- The zen garden at Rozan-ji

Religion
- Affiliation: Tendai Buddhism, Enjo sect

Location
- Coordinates: 35°01′24″N 135°45′50″E﻿ / ﻿35.0232°N 135.7640°E

Architecture
- Founder: Ryōgen
- Completed: 938

= Rozan-ji =

Tendai Buddhist temple in Kyoto, Japan

Rozan-ji (廬山寺, or Rozan Tendaikoji) is a Tendai Buddhist temple in Kamigyō-ku, Kyoto, and the head temple (honzan) of the Enjo (圓浄) sect. The sangō (literally, mountain name) of Rozan-ji is Mount Lu, or Lushan, pronounced rozan in Japanese. Currently located on the eastern side of the Kyoto Imperial Palace, it was founded by Ryōgen, the abbot of Enryaku-ji, in 938 in the Funaokayama neighborhood, south of Daitoku-ji. It was one of four temples that had an okurodo (御黒戸), a private Buddhist chapel for the Imperial Family, originally located in the Imperial Palace. These temples, the others being Nison-in, Hanjū-in, and Kengō-in, belong directly to the Imperial Household. The temple was protected from destruction by a nyōbō hosho, an official document recording the orders and words of the emperor written by the female court member, , during Oda Nobunaga assault on Kyoto temples, specifically the Tendai branch, and the siege of Mount Hiei. In 1573 it was moved to its present location on Teramachi Street as part of Toyotomi Hideyoshi's reorganization of Kyoto. The reconstruction was completed under the directive of Emperor Kōkaku.

The reconstructed temple was devastated in the Kyoto fire in 1708 (Hōei 5) and again in 1788 (Tenmei 8) during the Great Fire of Kyoto. The present structure was rebuilt in 1794 (Kansei 6) from a portion of the Sentō Imperial Palace.

The rock garden of the temple is known as the Genji Garden (源氏庭), after the titular character in The Tale of Genji, and is noted for its Japanese bellflowers.

== Importance ==
Rozan-ji's temple grounds built on the former mansion of Fujiwara no Kanesuke, the great-grandfather of Murasaki Shikibu, and is notable as the place where she was born, raised, married, and gave birth to her daughter. Murasaki's residence in Rozan-ji was confirmed and identified in 1965 by the Japanese historian , and Rozan-ji has since become popular with Genji enthusiasts, although nothing of the villa remains and the present site is not where the mansion originally stood.

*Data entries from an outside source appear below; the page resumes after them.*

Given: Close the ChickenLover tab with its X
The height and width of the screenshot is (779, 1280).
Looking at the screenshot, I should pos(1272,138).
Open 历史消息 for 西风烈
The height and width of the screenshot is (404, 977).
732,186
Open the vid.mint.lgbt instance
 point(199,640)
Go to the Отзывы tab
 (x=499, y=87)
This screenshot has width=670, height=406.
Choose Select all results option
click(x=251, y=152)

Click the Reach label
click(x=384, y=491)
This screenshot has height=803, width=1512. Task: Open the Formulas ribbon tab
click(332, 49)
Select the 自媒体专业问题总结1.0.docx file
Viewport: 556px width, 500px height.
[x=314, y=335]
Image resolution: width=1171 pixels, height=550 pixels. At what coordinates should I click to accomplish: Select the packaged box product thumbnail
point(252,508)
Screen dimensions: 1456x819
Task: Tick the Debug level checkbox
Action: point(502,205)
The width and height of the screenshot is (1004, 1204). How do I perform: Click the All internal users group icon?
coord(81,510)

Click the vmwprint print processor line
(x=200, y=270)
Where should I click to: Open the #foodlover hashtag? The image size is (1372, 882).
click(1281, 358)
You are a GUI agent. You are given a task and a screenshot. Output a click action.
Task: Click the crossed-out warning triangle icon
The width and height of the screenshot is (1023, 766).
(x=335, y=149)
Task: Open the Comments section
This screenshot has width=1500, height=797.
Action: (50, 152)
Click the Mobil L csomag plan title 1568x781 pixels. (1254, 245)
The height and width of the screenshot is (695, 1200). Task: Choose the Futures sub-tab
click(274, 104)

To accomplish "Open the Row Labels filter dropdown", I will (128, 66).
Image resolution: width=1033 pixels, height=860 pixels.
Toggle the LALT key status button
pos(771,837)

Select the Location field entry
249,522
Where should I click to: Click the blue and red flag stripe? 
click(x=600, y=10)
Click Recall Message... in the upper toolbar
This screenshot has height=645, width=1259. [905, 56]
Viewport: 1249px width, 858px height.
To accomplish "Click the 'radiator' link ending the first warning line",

There are a number of imperial and other important mausoleums on the temple grounds, including the sculptor Jōchō and both Emperor Kōkaku's parents, such as his father posthumously recognized as Emperor Kyōkō, and his birth mother Ōe Iwashiro. One of the National Treasures of Japan, the testament of Ryōgen to his pupil Jinzen, from 972, is held at Rozan-ji.

== Festivals ==
Rozan-ji is known for its Setsubun festivities, particularly the oni-odori, or demon dance, more formally known as tsuinashiki oni hōraku (追儺式鬼法楽), demon exorcising ritual celebration. The ceremony begins on the afternoon of Setsubun with red, green, and black oni representing the three poisons of Buddhism (greed, hatred, and ignorance) dancing on a stage with taiko and horagai playing. They then interfere with the prayers of the audience but are ultimately defeated by the priests' goma ritual and the tsuinashi, the priest conducting the exorcisms.

There is also a demon healing ceremony, where audience members tell the now white demon, which has been exorcised, which parts of their bodies need healing. The demon then lays a sacred sword on the person's shoulder and prays for them to be healed.